_What you have to do_
Look through the entries below for the line with "Toggle sound alert for NZD Trade Balance" and the line with "Click the claim-collectibles.com", then give again exactly those two lines and all lines between them, minus the pictures.

----------

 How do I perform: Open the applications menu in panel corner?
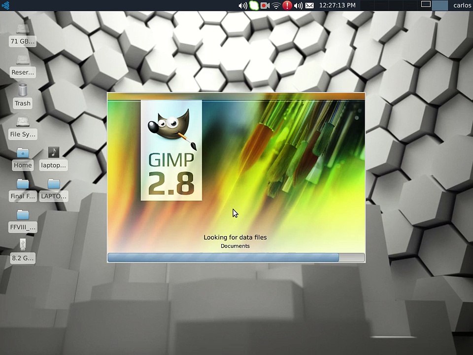[5, 5]
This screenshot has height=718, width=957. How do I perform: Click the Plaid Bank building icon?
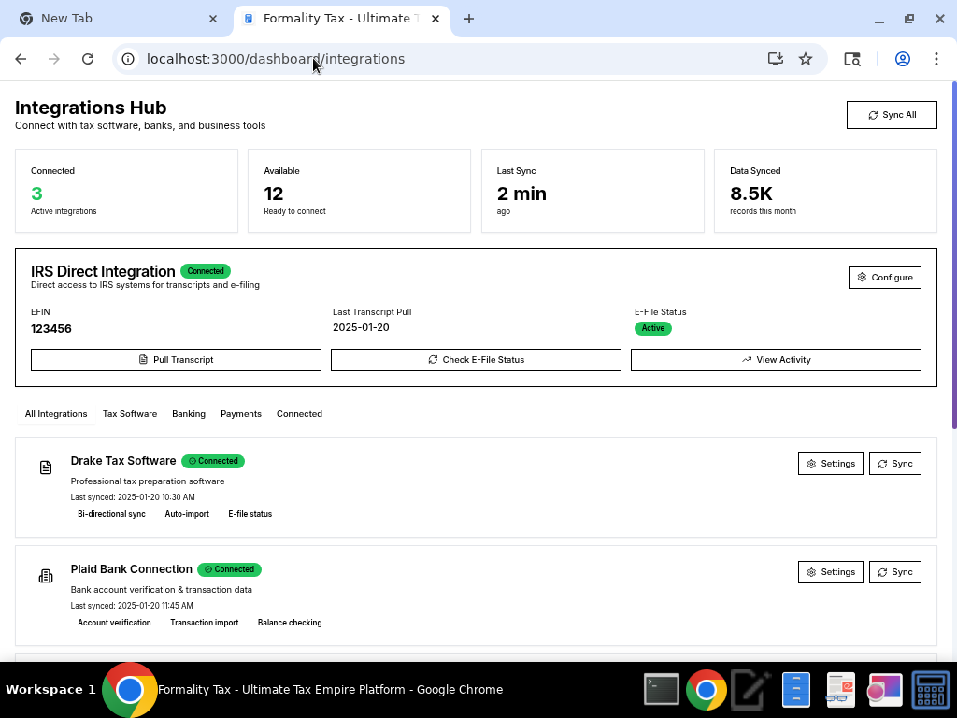click(46, 576)
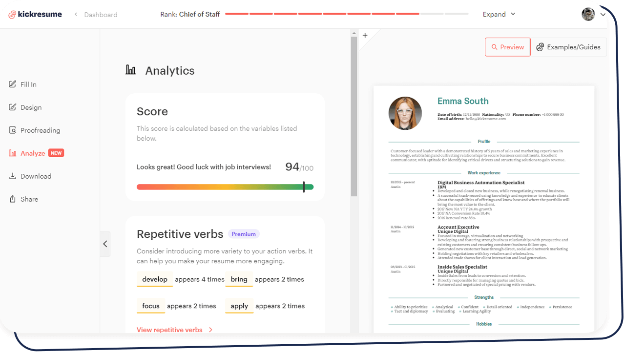Viewport: 625px width, 354px height.
Task: Click the Premium badge next to Repetitive verbs
Action: coord(244,234)
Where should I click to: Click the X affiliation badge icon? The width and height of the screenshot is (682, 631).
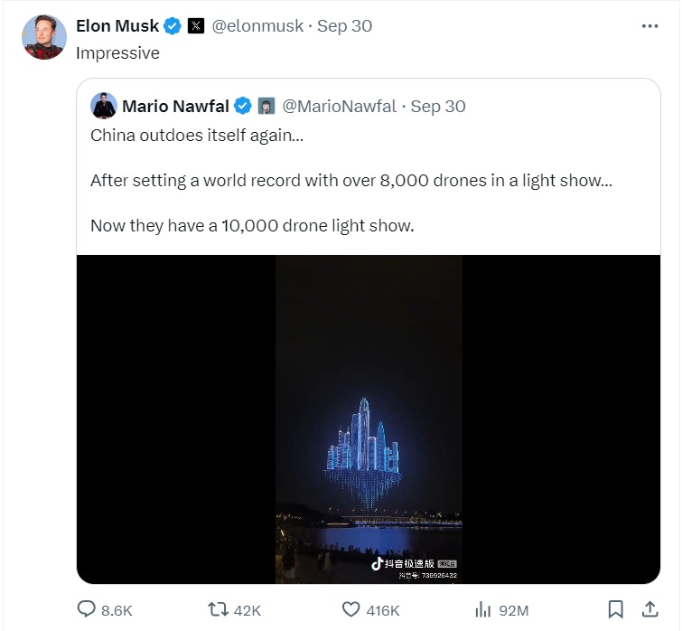tap(196, 26)
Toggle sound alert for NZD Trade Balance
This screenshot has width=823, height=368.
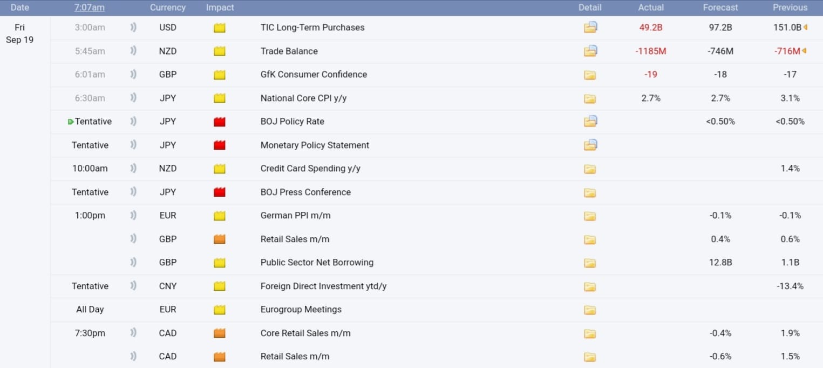click(133, 51)
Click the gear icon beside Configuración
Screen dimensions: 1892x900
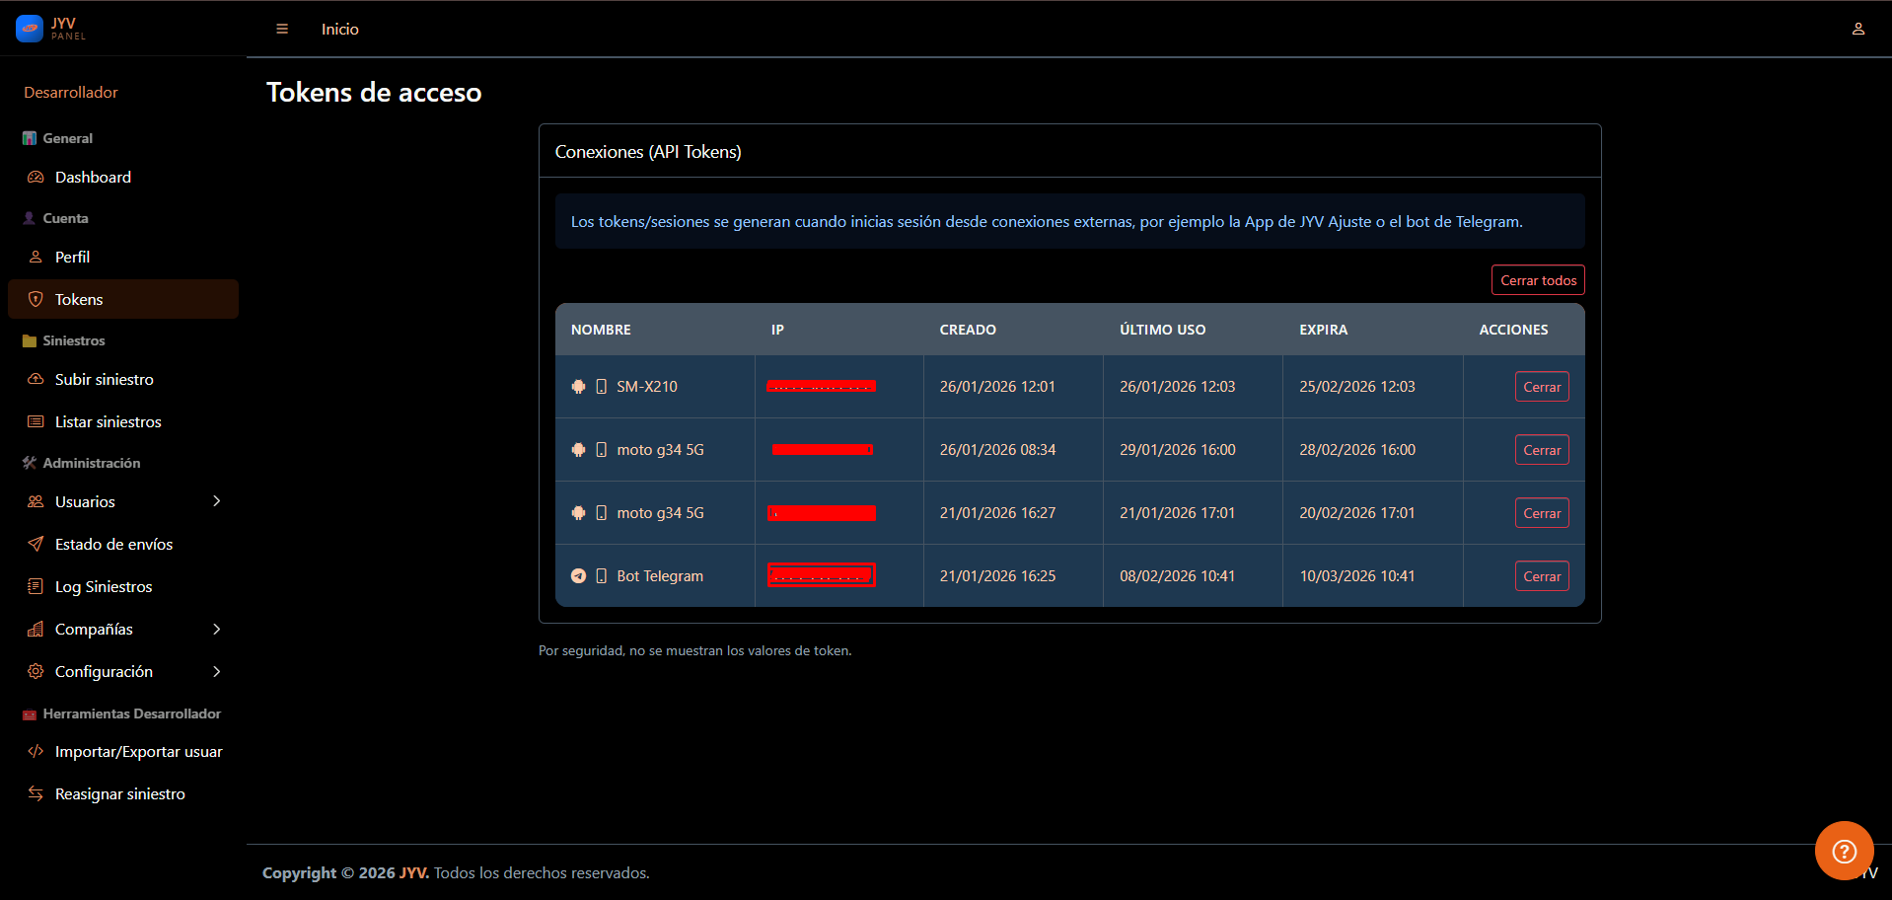click(36, 671)
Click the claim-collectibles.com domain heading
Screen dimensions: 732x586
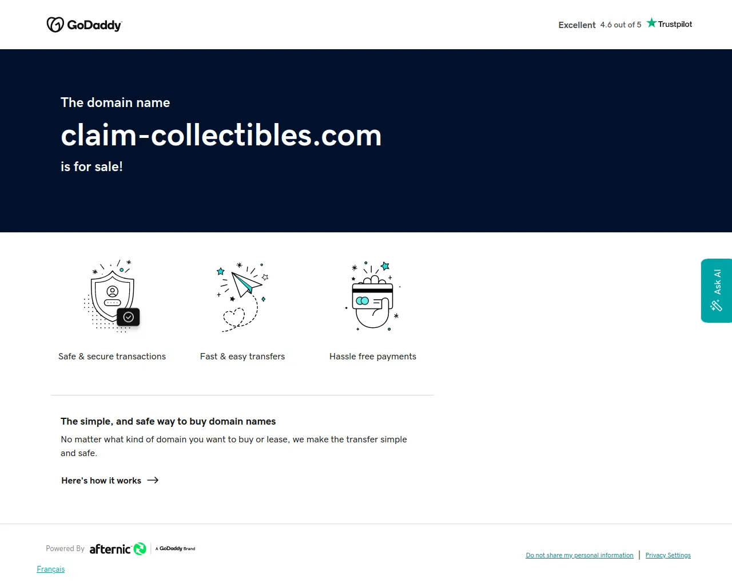point(221,135)
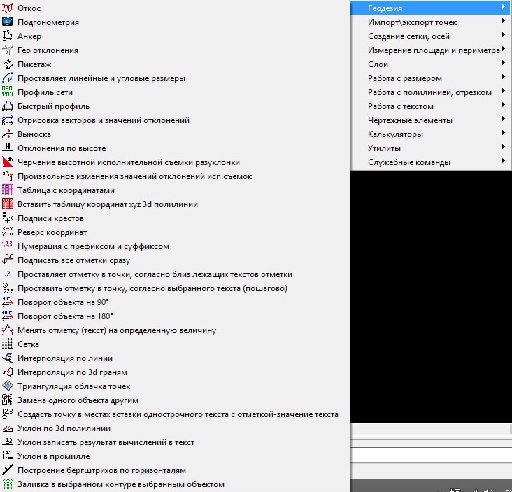Expand the Слои submenu arrow
This screenshot has width=512, height=492.
pos(503,64)
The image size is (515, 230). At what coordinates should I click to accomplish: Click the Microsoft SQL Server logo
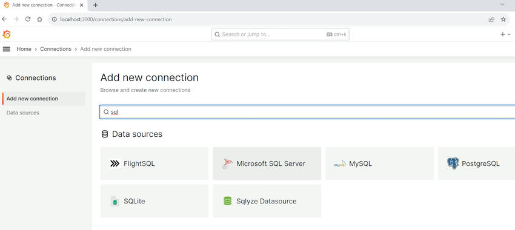pyautogui.click(x=227, y=163)
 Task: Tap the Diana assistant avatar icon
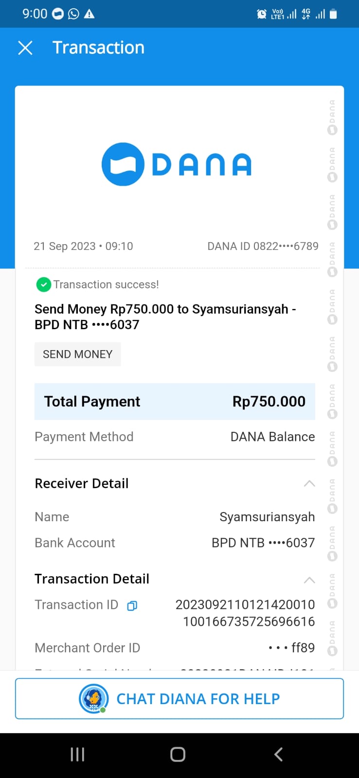93,699
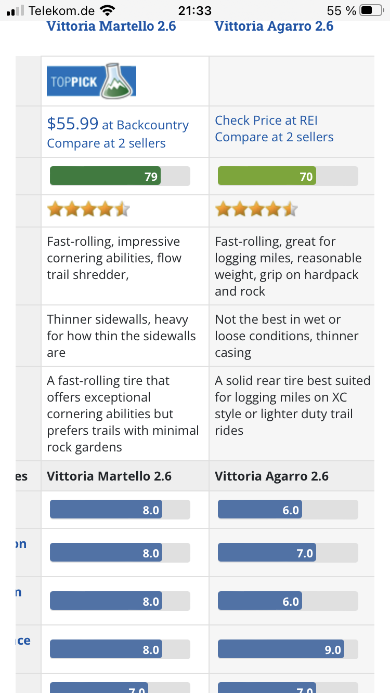Open Check Price at REI link
Screen dimensions: 390x693
266,121
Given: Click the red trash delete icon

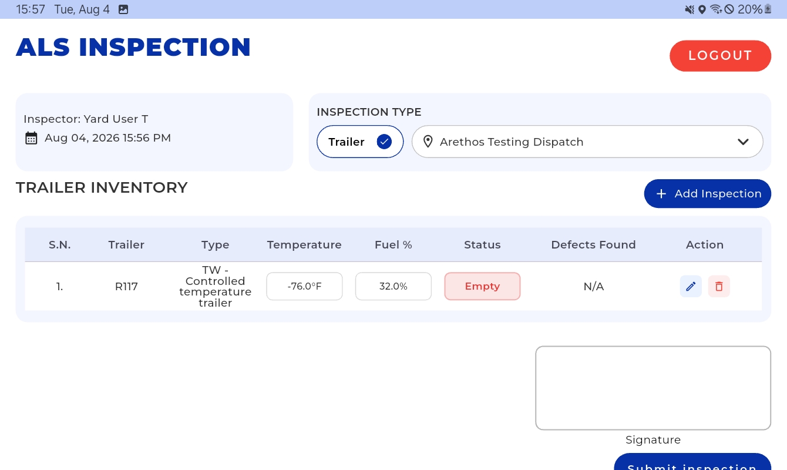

----------

_Task solution_
Toggle sound alert for NZD Trade Balance
This screenshot has width=823, height=368.
click(133, 51)
Click the gear icon beside Configuración
Screen dimensions: 1892x900
click(36, 671)
Click the claim-collectibles.com domain heading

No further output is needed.